**EXERCISE AIM**
Would you please copy each line of the data in which the string "legend" occurs?

(Saved data entries)
-=-=-=-=-

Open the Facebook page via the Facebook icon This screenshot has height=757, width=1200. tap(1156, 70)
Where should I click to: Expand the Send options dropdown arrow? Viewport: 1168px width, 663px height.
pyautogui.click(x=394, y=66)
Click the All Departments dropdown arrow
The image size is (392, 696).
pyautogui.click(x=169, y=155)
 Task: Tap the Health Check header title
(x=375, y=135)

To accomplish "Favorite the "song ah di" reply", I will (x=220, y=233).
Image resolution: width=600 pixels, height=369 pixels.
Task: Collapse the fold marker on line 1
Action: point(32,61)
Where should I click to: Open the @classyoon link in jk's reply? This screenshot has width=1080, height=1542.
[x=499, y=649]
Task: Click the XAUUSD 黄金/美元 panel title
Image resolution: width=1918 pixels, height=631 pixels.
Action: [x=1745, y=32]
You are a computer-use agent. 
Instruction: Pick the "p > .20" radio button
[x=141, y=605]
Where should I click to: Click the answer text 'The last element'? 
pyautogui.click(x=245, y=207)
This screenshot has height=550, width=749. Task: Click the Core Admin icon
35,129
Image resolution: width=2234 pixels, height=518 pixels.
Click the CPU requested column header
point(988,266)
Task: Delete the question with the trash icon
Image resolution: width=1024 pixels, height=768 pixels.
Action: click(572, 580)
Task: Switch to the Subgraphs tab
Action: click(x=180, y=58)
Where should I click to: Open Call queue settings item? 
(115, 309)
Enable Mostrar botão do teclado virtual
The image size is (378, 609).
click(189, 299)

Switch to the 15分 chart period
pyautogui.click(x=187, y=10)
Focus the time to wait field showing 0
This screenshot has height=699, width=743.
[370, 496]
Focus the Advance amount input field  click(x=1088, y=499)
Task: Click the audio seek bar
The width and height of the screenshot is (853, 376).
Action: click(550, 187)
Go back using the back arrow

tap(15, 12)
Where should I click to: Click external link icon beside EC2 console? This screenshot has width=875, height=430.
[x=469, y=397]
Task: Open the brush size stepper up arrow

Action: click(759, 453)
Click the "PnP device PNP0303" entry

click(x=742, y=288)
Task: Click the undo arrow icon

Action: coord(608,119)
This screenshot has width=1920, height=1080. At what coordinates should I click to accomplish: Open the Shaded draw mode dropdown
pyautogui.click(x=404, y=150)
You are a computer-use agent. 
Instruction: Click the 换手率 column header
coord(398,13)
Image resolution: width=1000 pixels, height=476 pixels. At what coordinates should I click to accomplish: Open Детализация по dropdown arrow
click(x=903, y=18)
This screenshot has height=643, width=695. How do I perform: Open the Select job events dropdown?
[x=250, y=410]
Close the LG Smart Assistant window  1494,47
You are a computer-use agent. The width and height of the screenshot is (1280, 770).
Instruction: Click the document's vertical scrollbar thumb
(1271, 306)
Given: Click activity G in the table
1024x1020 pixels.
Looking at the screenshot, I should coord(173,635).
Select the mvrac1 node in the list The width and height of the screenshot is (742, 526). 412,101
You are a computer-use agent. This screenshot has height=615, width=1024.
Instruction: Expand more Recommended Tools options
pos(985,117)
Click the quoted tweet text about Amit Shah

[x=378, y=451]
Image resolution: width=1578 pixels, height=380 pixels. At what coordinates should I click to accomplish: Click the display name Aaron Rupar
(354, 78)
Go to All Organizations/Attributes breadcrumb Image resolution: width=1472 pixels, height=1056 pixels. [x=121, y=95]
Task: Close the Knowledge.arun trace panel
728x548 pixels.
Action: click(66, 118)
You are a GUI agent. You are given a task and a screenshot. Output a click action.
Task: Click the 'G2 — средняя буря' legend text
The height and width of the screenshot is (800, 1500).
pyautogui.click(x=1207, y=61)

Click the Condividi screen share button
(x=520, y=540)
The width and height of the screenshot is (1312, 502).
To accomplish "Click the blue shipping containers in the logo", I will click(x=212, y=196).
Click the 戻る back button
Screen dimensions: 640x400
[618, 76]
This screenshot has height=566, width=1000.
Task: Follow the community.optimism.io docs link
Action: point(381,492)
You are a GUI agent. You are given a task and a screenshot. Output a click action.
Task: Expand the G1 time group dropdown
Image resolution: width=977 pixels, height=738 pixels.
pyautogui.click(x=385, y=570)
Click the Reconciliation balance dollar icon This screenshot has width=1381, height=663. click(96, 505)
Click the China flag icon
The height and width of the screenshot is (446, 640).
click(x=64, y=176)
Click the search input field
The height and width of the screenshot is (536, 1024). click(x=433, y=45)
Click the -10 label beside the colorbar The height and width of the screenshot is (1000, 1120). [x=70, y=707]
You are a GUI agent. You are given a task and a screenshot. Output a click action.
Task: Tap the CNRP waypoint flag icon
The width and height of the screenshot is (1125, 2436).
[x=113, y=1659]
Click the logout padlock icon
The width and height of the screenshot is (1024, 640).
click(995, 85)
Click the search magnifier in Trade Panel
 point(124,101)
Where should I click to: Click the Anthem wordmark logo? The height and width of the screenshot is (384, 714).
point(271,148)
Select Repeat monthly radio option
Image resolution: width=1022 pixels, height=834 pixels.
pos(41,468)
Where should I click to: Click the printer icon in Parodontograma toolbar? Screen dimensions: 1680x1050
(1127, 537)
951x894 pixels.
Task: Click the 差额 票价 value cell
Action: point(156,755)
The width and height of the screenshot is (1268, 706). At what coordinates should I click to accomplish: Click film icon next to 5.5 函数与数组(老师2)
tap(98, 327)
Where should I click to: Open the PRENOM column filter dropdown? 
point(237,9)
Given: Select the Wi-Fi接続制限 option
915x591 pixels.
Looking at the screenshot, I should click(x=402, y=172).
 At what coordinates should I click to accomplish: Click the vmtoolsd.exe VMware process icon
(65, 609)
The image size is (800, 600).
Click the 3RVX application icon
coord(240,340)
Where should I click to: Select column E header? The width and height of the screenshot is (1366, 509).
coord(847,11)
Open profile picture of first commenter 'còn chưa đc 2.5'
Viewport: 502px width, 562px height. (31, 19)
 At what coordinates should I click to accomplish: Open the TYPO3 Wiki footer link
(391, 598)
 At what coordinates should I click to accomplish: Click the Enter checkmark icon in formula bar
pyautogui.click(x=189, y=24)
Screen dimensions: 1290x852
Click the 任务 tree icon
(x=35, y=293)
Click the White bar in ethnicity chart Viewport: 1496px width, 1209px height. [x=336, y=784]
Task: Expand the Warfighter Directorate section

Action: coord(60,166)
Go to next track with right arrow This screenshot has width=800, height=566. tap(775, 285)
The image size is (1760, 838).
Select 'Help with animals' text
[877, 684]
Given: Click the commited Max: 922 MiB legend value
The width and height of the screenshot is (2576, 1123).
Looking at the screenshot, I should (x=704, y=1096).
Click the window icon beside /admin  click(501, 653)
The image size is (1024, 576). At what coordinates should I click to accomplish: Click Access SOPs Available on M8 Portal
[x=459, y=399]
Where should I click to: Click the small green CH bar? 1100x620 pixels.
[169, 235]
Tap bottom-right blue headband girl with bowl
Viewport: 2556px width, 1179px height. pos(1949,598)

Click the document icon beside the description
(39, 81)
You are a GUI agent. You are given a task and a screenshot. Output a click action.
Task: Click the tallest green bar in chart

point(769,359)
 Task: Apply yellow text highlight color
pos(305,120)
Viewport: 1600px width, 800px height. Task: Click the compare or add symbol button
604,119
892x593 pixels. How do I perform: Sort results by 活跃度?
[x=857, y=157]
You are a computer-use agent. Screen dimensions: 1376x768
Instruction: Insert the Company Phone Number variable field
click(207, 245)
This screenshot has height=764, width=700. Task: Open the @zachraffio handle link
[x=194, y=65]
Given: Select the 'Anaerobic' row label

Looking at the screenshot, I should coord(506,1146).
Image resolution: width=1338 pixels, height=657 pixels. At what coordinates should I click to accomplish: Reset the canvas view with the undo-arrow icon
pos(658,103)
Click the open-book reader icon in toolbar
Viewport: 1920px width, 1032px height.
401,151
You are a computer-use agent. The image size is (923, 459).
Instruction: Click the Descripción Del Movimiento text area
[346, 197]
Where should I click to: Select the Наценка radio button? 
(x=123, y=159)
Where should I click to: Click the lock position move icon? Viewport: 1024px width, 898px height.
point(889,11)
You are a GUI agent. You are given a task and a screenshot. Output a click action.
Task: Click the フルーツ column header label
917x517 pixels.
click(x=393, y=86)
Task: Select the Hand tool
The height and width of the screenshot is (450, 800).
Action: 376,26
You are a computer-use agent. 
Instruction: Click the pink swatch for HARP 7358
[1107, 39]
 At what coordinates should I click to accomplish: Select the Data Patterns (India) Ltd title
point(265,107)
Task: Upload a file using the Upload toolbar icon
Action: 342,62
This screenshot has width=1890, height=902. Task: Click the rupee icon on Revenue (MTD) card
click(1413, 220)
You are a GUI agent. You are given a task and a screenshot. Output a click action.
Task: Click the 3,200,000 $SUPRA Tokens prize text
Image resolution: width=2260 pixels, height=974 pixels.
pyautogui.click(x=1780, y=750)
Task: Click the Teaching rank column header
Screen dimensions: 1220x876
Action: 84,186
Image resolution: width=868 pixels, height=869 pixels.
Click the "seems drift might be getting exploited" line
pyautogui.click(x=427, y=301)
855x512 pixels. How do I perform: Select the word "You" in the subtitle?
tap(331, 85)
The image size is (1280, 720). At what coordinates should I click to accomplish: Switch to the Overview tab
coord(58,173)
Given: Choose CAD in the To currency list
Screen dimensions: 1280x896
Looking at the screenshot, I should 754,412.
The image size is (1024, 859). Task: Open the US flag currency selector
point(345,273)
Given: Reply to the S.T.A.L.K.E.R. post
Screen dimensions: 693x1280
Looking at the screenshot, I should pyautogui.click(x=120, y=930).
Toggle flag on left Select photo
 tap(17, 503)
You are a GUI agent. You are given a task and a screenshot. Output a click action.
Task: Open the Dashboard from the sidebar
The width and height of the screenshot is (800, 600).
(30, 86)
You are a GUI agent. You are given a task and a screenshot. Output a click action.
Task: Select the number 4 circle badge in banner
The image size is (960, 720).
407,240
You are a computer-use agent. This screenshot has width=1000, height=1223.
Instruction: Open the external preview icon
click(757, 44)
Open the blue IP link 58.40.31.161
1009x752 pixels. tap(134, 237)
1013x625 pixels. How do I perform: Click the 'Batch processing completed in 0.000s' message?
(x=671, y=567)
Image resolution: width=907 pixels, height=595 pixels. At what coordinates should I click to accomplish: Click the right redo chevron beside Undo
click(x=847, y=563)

-=-=-=-=-

**OUTPUT OF THE EXERCISE**
Task: Click the 'G2 — средняя буря' legend text
Given: Click the commited Max: 922 MiB legend value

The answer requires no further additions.